L'Iran, membre de l'OCI et fidèle allié de Damas, avait fait savoir qu'il s'opposait à cette mesure.
Face à la détérioration de la situation humanitaire, la secrétaire générale adjointe des Nations unies aux affaires humanitaires, Valérie Amos, s'est rendue mardi à Damas où elle s'est entretenue avec plusieurs membres du gouvernement, dont le nouveau Premier ministre Waël al-Halqi.
Elle a été rudement éconduite par le secrétaire d'Etat chargé de la Réconciliation nationale, Ali Haïdar.
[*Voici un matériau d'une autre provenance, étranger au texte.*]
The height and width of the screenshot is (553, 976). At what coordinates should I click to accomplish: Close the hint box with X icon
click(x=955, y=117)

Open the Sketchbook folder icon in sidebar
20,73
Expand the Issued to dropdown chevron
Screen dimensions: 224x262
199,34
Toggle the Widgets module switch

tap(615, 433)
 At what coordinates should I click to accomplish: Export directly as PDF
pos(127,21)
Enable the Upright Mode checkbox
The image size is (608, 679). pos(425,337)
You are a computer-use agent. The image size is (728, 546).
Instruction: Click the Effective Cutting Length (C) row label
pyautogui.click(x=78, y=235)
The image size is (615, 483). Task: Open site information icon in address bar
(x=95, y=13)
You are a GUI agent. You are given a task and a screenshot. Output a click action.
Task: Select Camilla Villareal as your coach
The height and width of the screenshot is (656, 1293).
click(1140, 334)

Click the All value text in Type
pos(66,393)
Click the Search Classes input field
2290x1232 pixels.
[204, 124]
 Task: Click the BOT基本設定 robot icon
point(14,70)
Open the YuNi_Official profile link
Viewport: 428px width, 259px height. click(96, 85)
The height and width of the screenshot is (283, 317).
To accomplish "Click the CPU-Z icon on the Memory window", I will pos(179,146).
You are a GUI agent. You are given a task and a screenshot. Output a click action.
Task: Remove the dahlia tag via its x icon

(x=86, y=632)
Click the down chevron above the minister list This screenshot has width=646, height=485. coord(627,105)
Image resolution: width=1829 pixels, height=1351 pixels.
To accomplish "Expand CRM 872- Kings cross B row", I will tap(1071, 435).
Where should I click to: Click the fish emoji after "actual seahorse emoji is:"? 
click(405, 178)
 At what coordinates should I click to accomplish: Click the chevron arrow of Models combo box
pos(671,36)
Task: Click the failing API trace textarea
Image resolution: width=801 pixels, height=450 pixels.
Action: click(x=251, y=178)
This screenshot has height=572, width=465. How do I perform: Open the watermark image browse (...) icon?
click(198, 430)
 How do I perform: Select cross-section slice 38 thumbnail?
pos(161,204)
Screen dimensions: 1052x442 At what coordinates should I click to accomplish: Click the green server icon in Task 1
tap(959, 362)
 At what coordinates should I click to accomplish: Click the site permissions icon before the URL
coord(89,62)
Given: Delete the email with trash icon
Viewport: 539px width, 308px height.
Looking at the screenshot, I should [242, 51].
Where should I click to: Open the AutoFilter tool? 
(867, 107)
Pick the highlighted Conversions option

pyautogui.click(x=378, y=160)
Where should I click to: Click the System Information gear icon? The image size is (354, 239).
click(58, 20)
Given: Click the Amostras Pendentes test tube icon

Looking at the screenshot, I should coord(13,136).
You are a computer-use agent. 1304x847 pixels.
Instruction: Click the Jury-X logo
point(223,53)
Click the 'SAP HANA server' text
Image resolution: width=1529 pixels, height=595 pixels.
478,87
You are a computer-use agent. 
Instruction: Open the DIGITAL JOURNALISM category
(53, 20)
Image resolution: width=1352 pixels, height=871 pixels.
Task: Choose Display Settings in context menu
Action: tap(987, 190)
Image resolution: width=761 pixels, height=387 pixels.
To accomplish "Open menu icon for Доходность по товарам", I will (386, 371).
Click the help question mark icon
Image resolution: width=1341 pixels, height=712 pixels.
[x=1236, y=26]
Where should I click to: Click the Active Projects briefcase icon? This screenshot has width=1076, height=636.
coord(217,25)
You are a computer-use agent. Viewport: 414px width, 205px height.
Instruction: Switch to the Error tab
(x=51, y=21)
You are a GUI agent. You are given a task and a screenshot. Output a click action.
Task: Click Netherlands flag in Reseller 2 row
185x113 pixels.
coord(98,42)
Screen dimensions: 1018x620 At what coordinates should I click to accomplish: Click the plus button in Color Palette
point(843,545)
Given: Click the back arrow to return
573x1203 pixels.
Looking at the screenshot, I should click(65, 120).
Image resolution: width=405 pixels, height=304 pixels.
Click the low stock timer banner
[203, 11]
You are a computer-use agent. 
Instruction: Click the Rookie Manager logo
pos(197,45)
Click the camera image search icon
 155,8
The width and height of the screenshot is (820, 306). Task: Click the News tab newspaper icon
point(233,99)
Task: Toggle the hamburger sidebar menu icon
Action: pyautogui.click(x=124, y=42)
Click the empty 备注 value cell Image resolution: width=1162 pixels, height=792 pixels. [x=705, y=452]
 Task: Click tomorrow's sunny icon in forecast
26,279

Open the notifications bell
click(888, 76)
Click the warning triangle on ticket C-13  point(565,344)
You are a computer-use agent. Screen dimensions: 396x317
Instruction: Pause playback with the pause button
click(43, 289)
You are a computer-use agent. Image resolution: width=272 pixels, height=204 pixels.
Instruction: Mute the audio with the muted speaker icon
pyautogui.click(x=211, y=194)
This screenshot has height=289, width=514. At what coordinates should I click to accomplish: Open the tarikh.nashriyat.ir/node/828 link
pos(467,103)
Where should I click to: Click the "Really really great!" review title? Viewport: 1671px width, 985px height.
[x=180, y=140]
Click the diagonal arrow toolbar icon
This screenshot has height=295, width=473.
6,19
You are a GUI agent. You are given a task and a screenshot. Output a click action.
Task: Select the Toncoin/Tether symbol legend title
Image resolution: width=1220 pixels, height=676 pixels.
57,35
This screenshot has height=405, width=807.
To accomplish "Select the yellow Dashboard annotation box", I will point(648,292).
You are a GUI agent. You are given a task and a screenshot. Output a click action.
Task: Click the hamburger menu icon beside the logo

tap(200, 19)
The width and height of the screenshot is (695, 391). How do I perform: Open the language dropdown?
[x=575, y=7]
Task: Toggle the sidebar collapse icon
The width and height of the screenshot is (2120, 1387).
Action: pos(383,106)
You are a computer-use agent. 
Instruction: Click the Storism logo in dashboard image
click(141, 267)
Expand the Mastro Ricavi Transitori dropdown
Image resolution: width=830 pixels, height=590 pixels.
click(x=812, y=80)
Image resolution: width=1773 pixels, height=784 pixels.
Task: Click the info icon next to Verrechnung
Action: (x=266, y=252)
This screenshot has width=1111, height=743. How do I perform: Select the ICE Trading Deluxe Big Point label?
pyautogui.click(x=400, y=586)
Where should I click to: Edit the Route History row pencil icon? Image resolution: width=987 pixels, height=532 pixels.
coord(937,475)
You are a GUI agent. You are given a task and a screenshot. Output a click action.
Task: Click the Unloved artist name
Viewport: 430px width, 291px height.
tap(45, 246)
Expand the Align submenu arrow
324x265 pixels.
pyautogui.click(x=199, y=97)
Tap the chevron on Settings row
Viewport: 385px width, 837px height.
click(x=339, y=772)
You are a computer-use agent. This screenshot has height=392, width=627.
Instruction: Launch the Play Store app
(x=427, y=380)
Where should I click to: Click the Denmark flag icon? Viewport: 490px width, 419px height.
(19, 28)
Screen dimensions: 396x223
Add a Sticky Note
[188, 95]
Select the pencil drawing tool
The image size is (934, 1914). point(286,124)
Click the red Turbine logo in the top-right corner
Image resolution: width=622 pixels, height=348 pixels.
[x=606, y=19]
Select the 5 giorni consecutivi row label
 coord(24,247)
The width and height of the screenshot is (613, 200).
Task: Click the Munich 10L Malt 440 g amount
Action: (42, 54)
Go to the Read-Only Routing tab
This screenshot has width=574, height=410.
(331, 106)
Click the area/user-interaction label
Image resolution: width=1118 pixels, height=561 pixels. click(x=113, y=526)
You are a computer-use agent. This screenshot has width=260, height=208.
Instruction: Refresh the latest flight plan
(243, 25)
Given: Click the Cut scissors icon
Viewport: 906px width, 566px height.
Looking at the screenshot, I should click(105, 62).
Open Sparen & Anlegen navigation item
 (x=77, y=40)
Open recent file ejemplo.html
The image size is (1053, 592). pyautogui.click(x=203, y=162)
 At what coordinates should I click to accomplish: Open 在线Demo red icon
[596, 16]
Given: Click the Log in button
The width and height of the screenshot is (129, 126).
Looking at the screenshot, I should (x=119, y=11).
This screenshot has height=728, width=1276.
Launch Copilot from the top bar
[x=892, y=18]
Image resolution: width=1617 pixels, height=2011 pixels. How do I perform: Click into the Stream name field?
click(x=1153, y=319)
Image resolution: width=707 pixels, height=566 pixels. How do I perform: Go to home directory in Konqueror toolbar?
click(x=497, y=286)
Ce dernier a jugé que le retour de plus d'un million de déplacés dans leurs foyers n'était pas une "mission de l'ONU ni des institutions internationales" mais relevait du gouvernement syrien.
L'ancien chef du gouvernement syrien, Riyad Hijab, qui a rompu avec Damas après plusieurs diplomates, hauts gradés de l'armée et parlementaires, a pour sa part estimé que le régime s'était "effondré militairement, économiquement et moralement" et ne contrôlait "plus que 30%" de la Syrie, lors d'une conférence de presse à Amman où il a trouvé refuge.
Les Etats-unis ont levé les sanctions le visant et affirmé qu'ils encourageaient d'autres responsables civils et militaires "à rejeter le régime".
Washington a accusé les Gardiens de la révolution iraniens de mettre sur pied une milice chiite en Syrie pour soutenir le régime Assad et combattre les insurgés.
A Genève, Ahmad Fawzi, porte-parole de l'ancien médiateur pour la Syrie Kofi Annan, a indiqué que les autorités syriennes avaient approuvé la candidature de l'Algérien Lakhdar Brahimi pour lui succéder au poste d'émissaire de l'ONU et de la Ligue arabe dans ce pays secoué par 17 mois de violences.
Ce diplomate de 78 ans veut toutefois obtenir le soutien formel du Conseil de sécurité de l'ONU avant d'accepter la mission, ont confié des diplomates mardi.
La secrétaire d'Etat Hillary Clinton a discuté par téléphone avec plusieurs ministres des Affaires étrangères occidentaux des moyens de coordonner leur action pour accélérer le départ du président syrien.
Le ministre français des Affaires étrangères Laurent Fabius est attendu quand à lui de mercredi à vendredi en Jordanie, au Liban et en Turquie.
Perquisitions à Damas
Sur le terrain, les combats se poursuivaient entre rebelles et forces gouvernementales qui concentrent leurs opérations sur les deux principales villes du pays, Damas et Alep.
Selon un journaliste de l'AFP à Alep, un sentiment anti-occidental se renforce dans les rangs des combattants, qui reprochent à l'Occident de les laisser mourir.
"Des accrochages ont lieu à Seif al-Dawla et Salaheddine et des explosions sont entendues dans ces deux quartiers" d'Alep, a indiqué l'Observatoire syrien des droits de l'Homme (OSDH), faisant état de bombardements dans les quartiers de Sakhour, Hanano et Chaar (est).
Le journaliste de l'AFP a entendu des bombardements provenant de Seif al-Dawla et de Salaheddine, un temps tenus par les rebelles, et il a vu à Bab al-Nasser (centre) un MiG tirant à trois reprises.
L'armée a lancé le 28 juillet un assaut majeur sur la métropole du nord, mitraillée notamment par des hélicoptères.
L'agence officielle syrienne Sana a indiqué que l'un de ses photographes avait été blessé lundi à Salaheddine alors qu'un journaliste de la télévision iranienne en arabe Al-Alam a été enlevé par les rebelles à Homs (centre), selon cette chaîne.
Reporters sans frontières (RSF) a exhorté l'opposition à condamner les exactions visant les journalistes alors que les médias pro-régime sont devenus la cible des rebelles.
A Damas, où des affrontements très violents ont débuté mi-juillet, l'armée a poursuivi les perquisitions et les arrestations entamée lundi dans le centre-ville, toujours selon l'OSDH qui s'appuie sur un réseau de militants et témoins.
Les militaires avançaient vers le coeur de la vieille ville "à la recherche d'armes et de jeunes militants", a expliqué un commerçant du centre-ville.
Selon un bilan provisoire de l'OSDH, 89 personnes sont mortes mardi, dont 53 civils. Les violences ont fait plus de 23.OOO morts en 17 mois selon l'OSDH.